FIG. 1 shows an illustrative inline skate 10 which includes a boot 12 mounted to a frame or trunk 14 containing a track 16 formed by a pair of side rails 18. A plurality of wheels 20 are mounted in track 16, four such wheels being shown in FIG. 1. Each wheel is attached to rails 18 by an axial screw 22 which passes through both suitable openings in rails 18 and through the center or axis of each wheel. As is discussed later, a nut is provided for each screw 22 to hold the corresponding wheel in track 16, while permitting easy removal of the wheels when required. A standard braking mechanism 24 is also provided for the skate.
FIG. 2 shows a wheel 20 for an illustrative existing inline skate, the wheel including a plastic injection molded hub 26 around which urethane rubber tire 28 is molded. The durometer of tire 28 for existing skates can typically vary from 65 A-85 A. A spacer 30 having a pair of shoulders 32 passes through a center channel in hub 26 and has a roller bearing 34 mounted on each shoulder 32. Axial screw 22 passes through a center channel in spacer 30 and, in conjunction with nut 36, secures wheel 20 in track 16 in skate frame or trunk 14. Roller bearings 34 are snugly fitted in hub housing 26 and facilitate the rotation of the hub and tire 28 about a stationary spacer 30 and screw 22. Wheels 20 may be of several standard diameters, for example 72 mm, 76 mm and 80 mm.
As indicated above, the prior art wheel of FIG. 2 relies only on the elasticity of tire 28 to absorb shock. This is disadvantageous for two reasons. First, tire 28 is not an effective shock absorber, limiting the terrain on which the skates can be enjoyably used, and causing vibration from the skates to be applied to the user's legs, significantly contributing to user fatigue. Second, in order to absorb at least some shock, tire 28 must be formed of a relatively low durometer material, for example a material having a durometer of 65 A-85 A, resulting in greater tire deformation in use and therefore increasing user effort and decreasing optimum skate speed.
In accordance with the teachings of this invention, the above problems are overcome by providing a shock absorber which is mountable in a modified hub 26, the hub mounted shock absorber being designed to absorb significantly more shock than can be absorbed by tires 28. Further, since tires 28 are no longer required to function as the primary shock absorber for the skate, a harder, higher durometer tire 28 may be utilized.
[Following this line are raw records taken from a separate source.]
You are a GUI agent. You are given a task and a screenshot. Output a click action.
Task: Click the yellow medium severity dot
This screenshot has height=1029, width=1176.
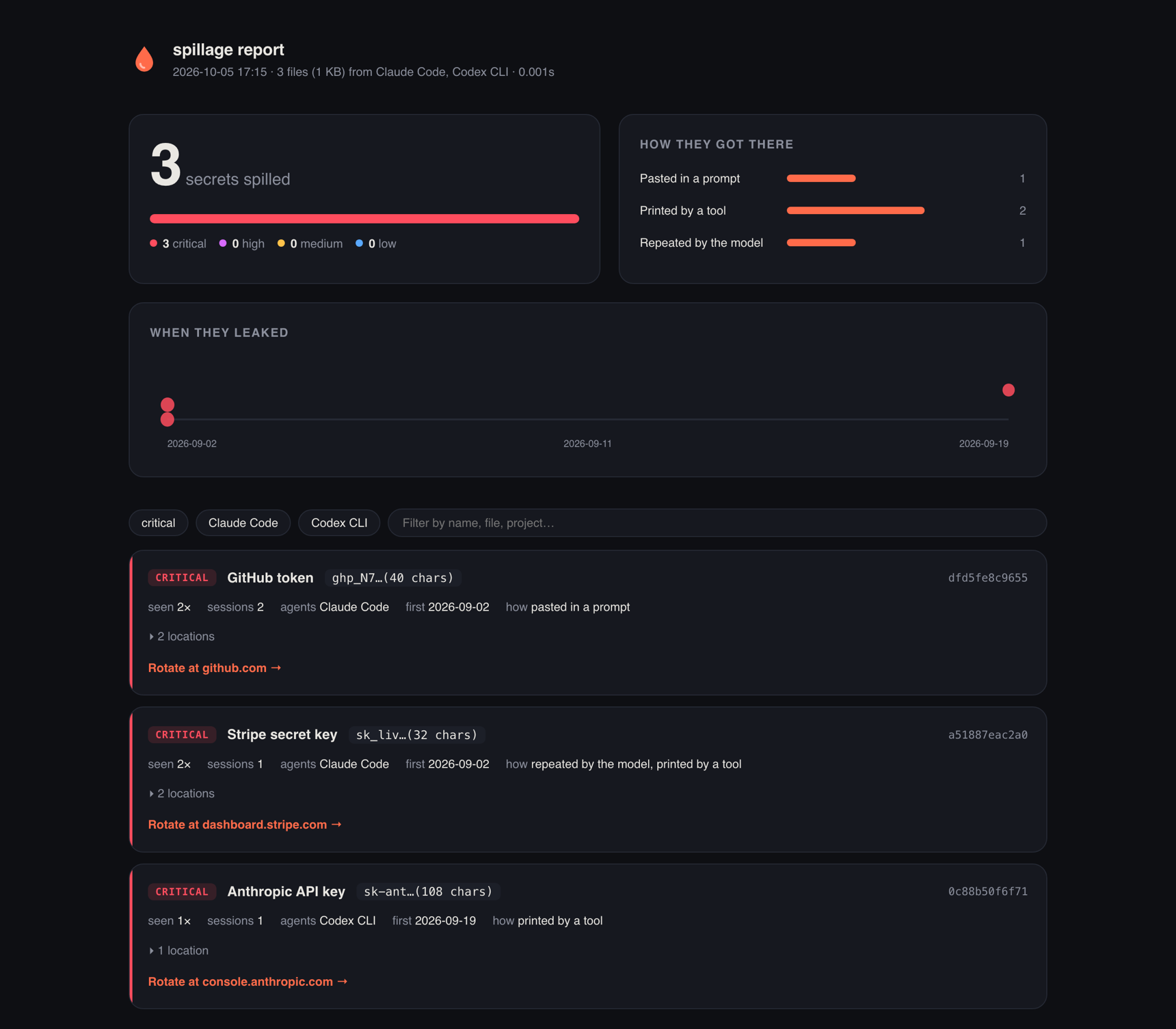tap(281, 243)
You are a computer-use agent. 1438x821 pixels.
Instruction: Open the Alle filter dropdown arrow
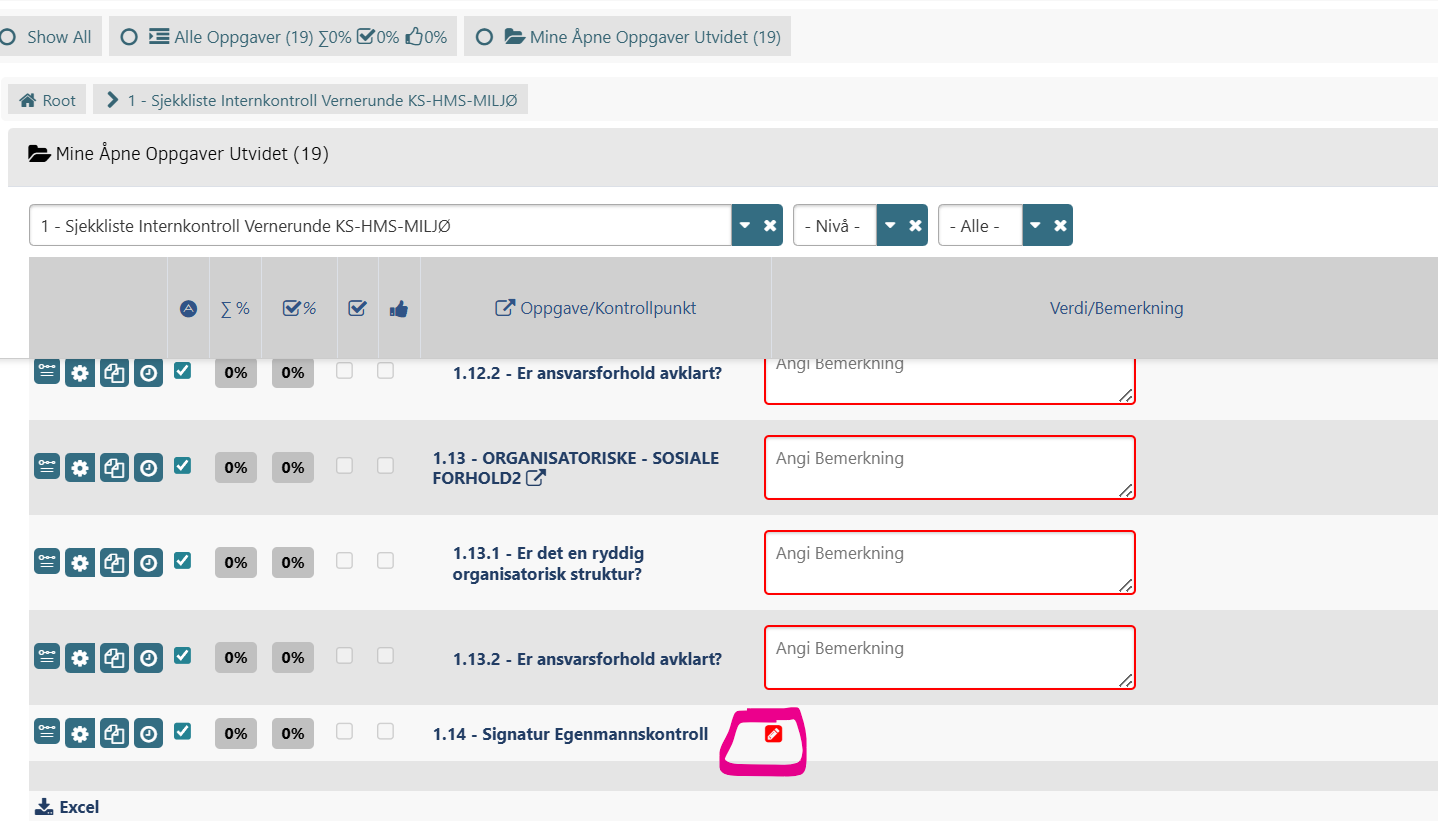click(1035, 226)
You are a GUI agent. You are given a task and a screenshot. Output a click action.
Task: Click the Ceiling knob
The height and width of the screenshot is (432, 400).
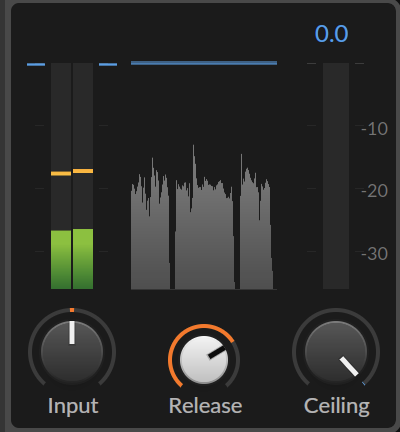click(x=336, y=352)
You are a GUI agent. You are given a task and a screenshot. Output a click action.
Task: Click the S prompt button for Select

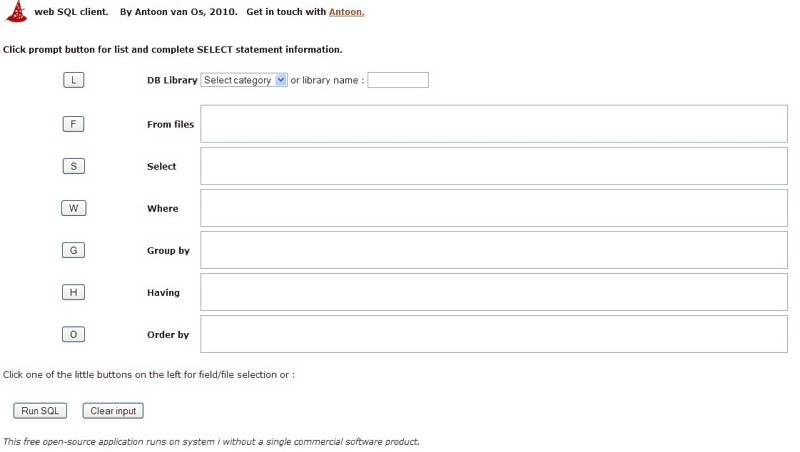point(73,166)
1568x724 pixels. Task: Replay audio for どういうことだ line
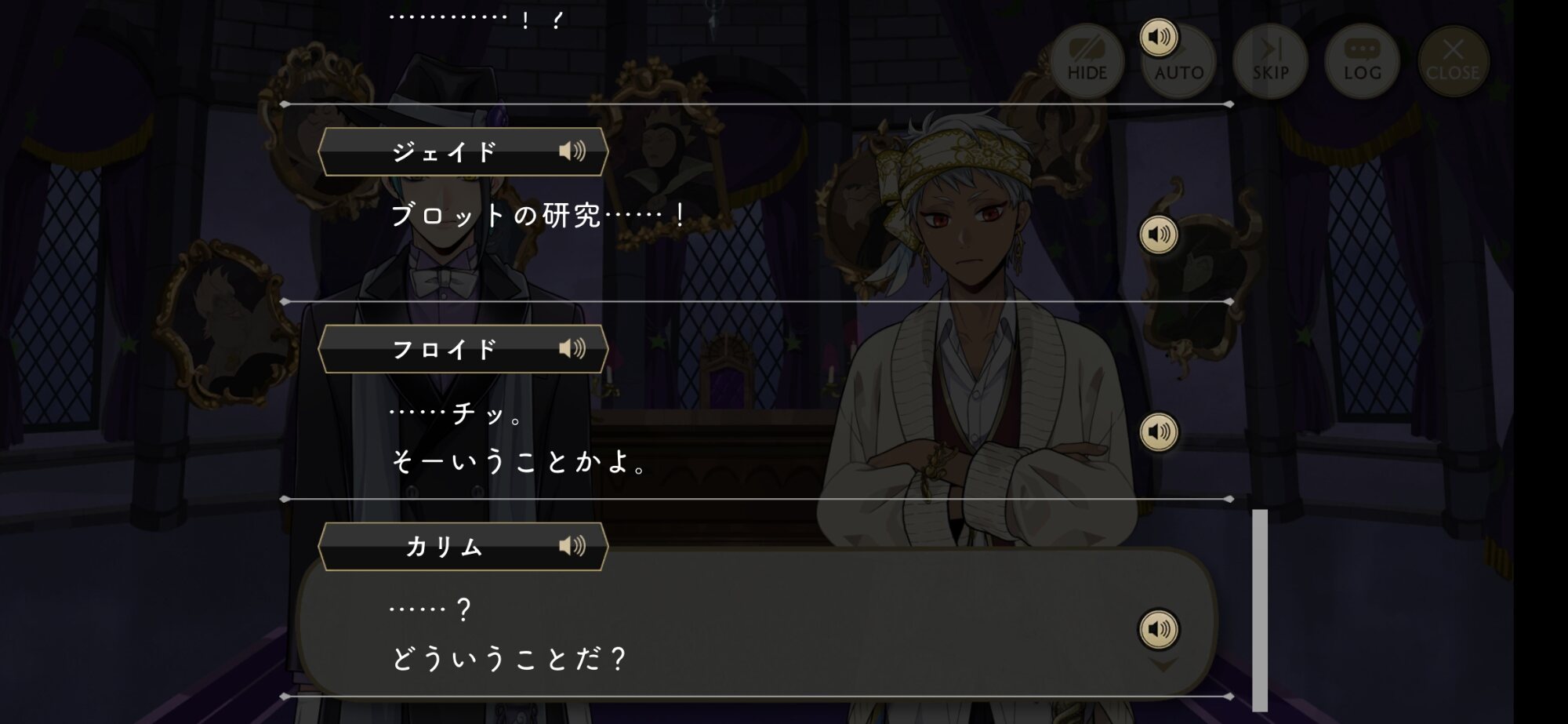[x=1159, y=629]
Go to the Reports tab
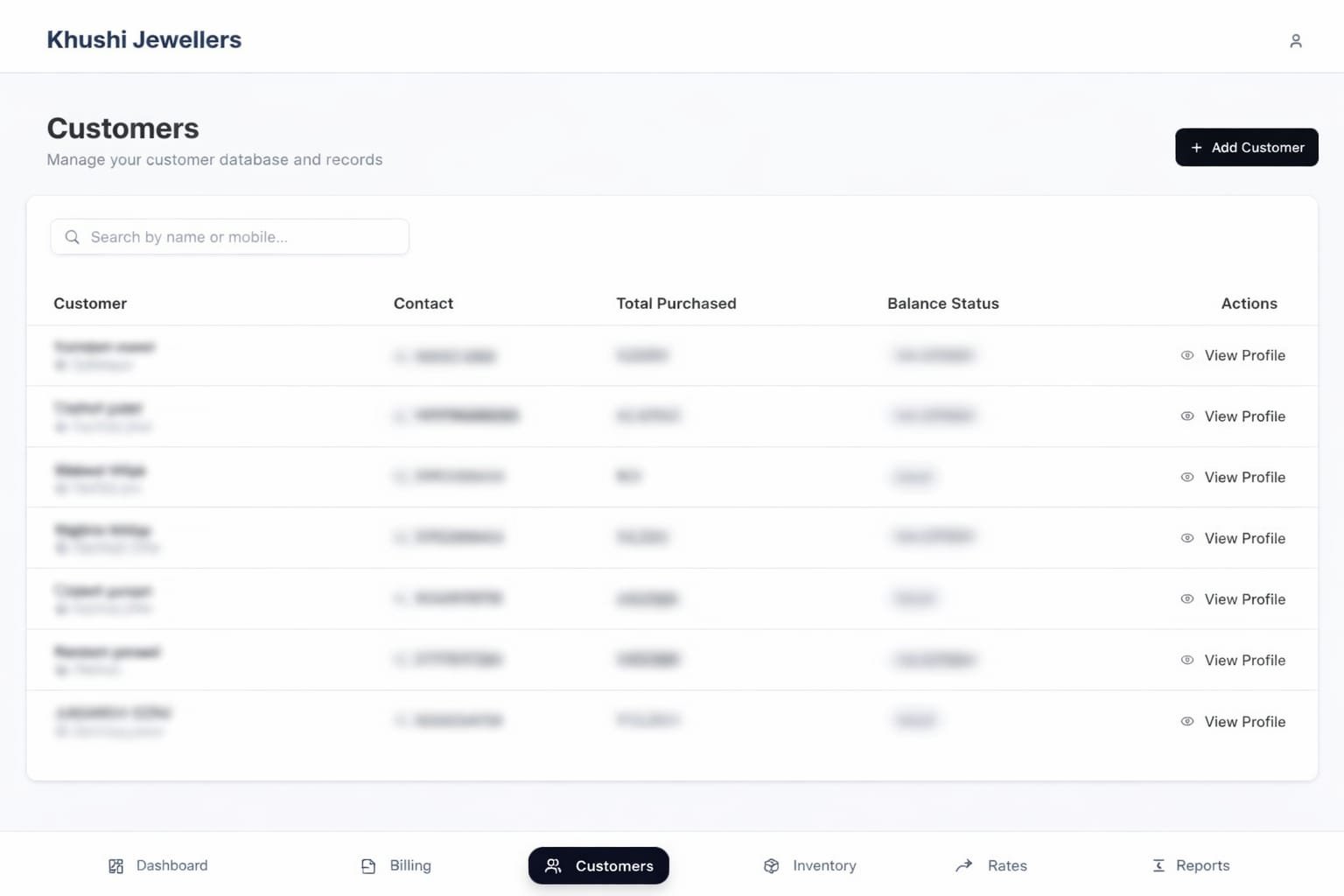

FIGS. 3A and 3B show a hub mounted shock absorber 40 in accordance with a first embodiment of the invention. For this shock absorber, spacer 30 is replaced by a slightly larger outer tube 42 having shoulders 44 formed thereon which perform substantially the same function as the shoulders 32, namely to support a pair of roller bearings, which roller bearings are substantially the same as the roller bearings 34, and in particular have balls which are at least as large as those for the bearing 34, but which have a larger inner diameter so as to be able to snugly fit on shoulders 44. An inner tube 46 is also provided having an inner diameter sized to permit screw 22 to fit therethrough. An elastomer tube 48 is sandwiched between outer tube 42 and inner tube 46. Tube 48 is preferably formed of a low durometer elastomer material, for example a material having a durometer of 25 A-45 A; however, while this durometer range for the elastomer of tube 48 is preferable, it is not a limitation on the invention. The portion of outer tube 42 between shoulders 44 has a plurality of holes or openings 50 formed therein, which holes are shown as being circular in the FIGS. 3A and 3B and have a diameter of ⅜″ for an illustrative embodiment. The holes effectively reduce the stiffness of elastomer tube 48 by permitting the elastomer to partially pass through the holes under load. The existence of holes 50, and the ability of the elastomer of tube 48 to pass or squeeze therethrough, provides additional damping. By choosing the correct diameter/size for the holes 50, the damping and elasticity of the shock absorber can be controlled.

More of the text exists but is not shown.